Between Thursday, January 24 and Tuesday, January 29, the day of the Florida Republican Primary, I'll be writing several columns on John McCain. Right now, he's the best -- and most electable -- of the GOP candidates.
In my columns, I'd like to tackle some of the tough issues, including Senator McCain's stance on comprehensive immigration reform and on campaign finance reform. I believe he's generally right on both of them.
Sometimes what appears to be the "conservative" position isn't the sound one -- or the correct one. A classic case is the Civil Rights Act of 1964, strongly supported by Lyndon Johnson and just as strongly opposed by Barry Goldwater. In the election of 1964, Goldwater was swamped by Johnson, and a number of fine conservative legislators "drowned" along with the presidential nominee.

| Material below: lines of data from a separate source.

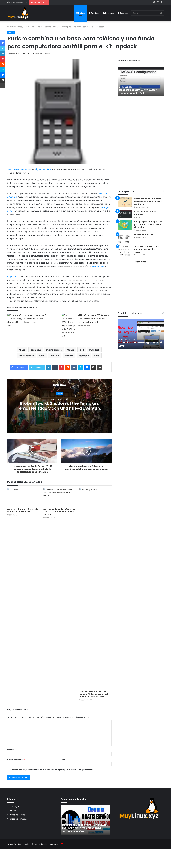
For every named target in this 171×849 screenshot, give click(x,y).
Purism (69, 355)
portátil (55, 355)
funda (71, 349)
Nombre (11, 749)
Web (63, 760)
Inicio (11, 27)
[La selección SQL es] (125, 238)
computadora (55, 349)
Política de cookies (17, 815)
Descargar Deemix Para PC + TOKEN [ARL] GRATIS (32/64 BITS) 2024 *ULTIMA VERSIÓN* (84, 828)
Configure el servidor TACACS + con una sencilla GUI (138, 91)
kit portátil (12, 276)
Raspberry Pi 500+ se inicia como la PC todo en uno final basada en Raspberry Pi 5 (93, 694)
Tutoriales (94, 13)
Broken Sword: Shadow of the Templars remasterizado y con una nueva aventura (60, 406)
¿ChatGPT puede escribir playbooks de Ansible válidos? (146, 249)
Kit (82, 349)
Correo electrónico (16, 760)
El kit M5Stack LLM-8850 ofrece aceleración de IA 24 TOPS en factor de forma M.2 (93, 319)
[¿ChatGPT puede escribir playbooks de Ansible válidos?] (125, 250)
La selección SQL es (143, 234)
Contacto (13, 811)
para (42, 355)
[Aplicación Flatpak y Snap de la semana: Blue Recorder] (23, 497)
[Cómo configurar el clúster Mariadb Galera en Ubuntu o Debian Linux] (125, 202)
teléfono (84, 355)
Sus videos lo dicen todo (19, 169)
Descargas (109, 13)
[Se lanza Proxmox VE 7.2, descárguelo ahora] (14, 320)
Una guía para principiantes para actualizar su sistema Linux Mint (148, 224)
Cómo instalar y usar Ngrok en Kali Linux (140, 344)
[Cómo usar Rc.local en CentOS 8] (125, 214)
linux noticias (27, 355)
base (22, 349)
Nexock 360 (98, 266)
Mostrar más (140, 262)
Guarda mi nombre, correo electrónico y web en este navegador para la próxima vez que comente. (51, 770)
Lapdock (95, 349)
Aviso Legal (14, 806)
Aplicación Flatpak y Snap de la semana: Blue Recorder (22, 510)
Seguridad (123, 13)
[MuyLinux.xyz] (17, 13)
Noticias (81, 13)
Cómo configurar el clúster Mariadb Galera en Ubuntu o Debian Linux (148, 201)
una (97, 355)
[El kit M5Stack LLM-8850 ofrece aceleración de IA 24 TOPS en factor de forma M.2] (69, 326)
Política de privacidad (18, 819)
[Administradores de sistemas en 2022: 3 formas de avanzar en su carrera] (59, 497)
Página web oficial (43, 169)
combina (36, 349)
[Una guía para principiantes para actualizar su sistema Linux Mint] (125, 225)
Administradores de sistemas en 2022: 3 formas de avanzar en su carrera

Yes, the Civil Rights Act interfered with the "freedoms" of some owners of hotels, restaurants, and the like. But the freedom to deny service to Black men, women, and children was not a "liberty" anyone should possess. Thus, Goldwater was wrong, and Johnson was right.
The controversy over the Act did great damage to the Republican Party, lasting damage. It meant the GOP lost the Black vote -- and apparently that loss is permanent. In presidential elections, the Republican candidate is lucky to get 6%-8% of the Black vote.
That makes it nearly impossible to win several important states, including Pennsylvania, New Jersey, Illinois, and California. Also, there are 40-plus Black members of Congress (including one Senator, Obama), and none of them is a Republican. That sad, enduring situation traces back more than 40 years to Goldwater's opposition to the Civil Rights Act.
As we examine John McCain's positions on various issues, we find him seeking -- often imperfectly -- to keep the Republican Party from repeating the mistakes of the Goldwater era. Frankly, he doesn't want his Party, however good its intentions, to become a Permanent Minority.